Zu erledigende Aufgaben:
- a) Auf welchen Landkreis ist die Aufenthaltsgestattung des Libanesen im Text zum Aufenthalt in Deutschland räumlich beschränkt?
- b) Übernimm aus dem Text zum Aufenthalt in Deutschland wortgetreu die Passage, die mit „Gehe nicht über“ beginnt und mit „Antrag wird abgelehnt.“ endet.

Ausgewählter Auszug:
• • • •

Ausgabe 05 - 2003 berliner stadtzeitung
scheinschlag
 

Gehe nicht über Los

Pragmatismus versus Bürokratie: Aufenthalt in Deutschland

Laut Artikel 16 des Grundgesetzes ist die deutsche Staatsangehörigkeit nicht aufkündbar. Das hebt ihren ideellen Wert. Ob man sie erlangt, hängt glücklicherweise nicht immer von der Eigenmächtigkeit bockiger Bürokraten ab, sondern liegt bisweilen auch im eigenen Ermessen.

Ein Libanese stellt 1995 einen Asylantrag. Wie sich herausstellt, ist er ohne Ausweispapiere nach Deutschland eingereist und verfügt lediglich über eine Aufenthaltsgestattung mit räumlicher Beschränkung auf den Landkreis Uckermark. Der Aufforderung, gültige Papiere der Republik Libanon vorzulegen, kommt er erst ein Jahr später nach; leider weichen Nachname sowie Geburtsdatum in dem unsignierten Reisepaß von seinen eigenen Angaben ab, sein Antrag wird abgelehnt.

• • • •

Extrahierte Daten:
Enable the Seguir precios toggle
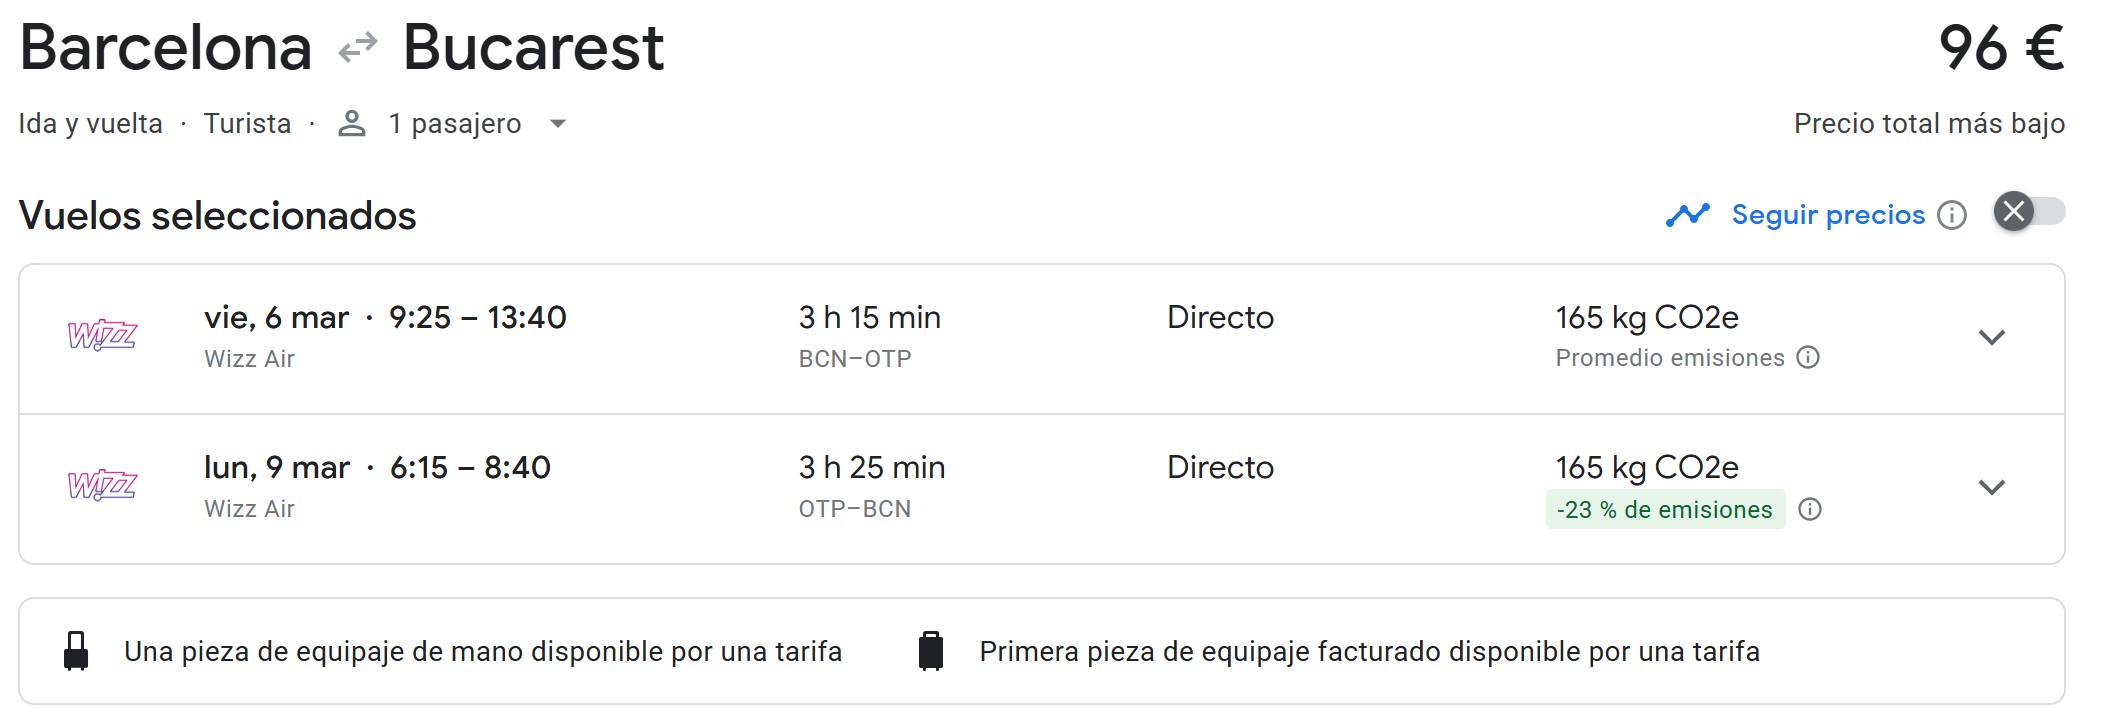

• • • •

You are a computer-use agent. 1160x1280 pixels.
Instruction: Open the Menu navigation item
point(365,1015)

• • • •

Antworten je Aufgabe:
- a) Auf den Landkreis Uckermark.

- b)
Gehe nicht über Los

Pragmatismus versus Bürokratie: Aufenthalt in Deutschland

Laut Artikel 16 des Grundgesetzes ist die deutsche Staatsangehörigkeit nicht aufkündbar. Das hebt ihren ideellen Wert. Ob man sie erlangt, hängt glücklicherweise nicht immer von der Eigenmächtigkeit bockiger Bürokraten ab, sondern liegt bisweilen auch im eigenen Ermessen.

Ein Libanese stellt 1995 einen Asylantrag. Wie sich herausstellt, ist er ohne Ausweispapiere nach Deutschland eingereist und verfügt lediglich über eine Aufenthaltsgestattung mit räumlicher Beschränkung auf den Landkreis Uckermark. Der Aufforderung, gültige Papiere der Republik Libanon vorzulegen, kommt er erst ein Jahr später nach; leider weichen Nachname sowie Geburtsdatum in dem unsignierten Reisepaß von seinen eigenen Angaben ab, sein Antrag wird abgelehnt.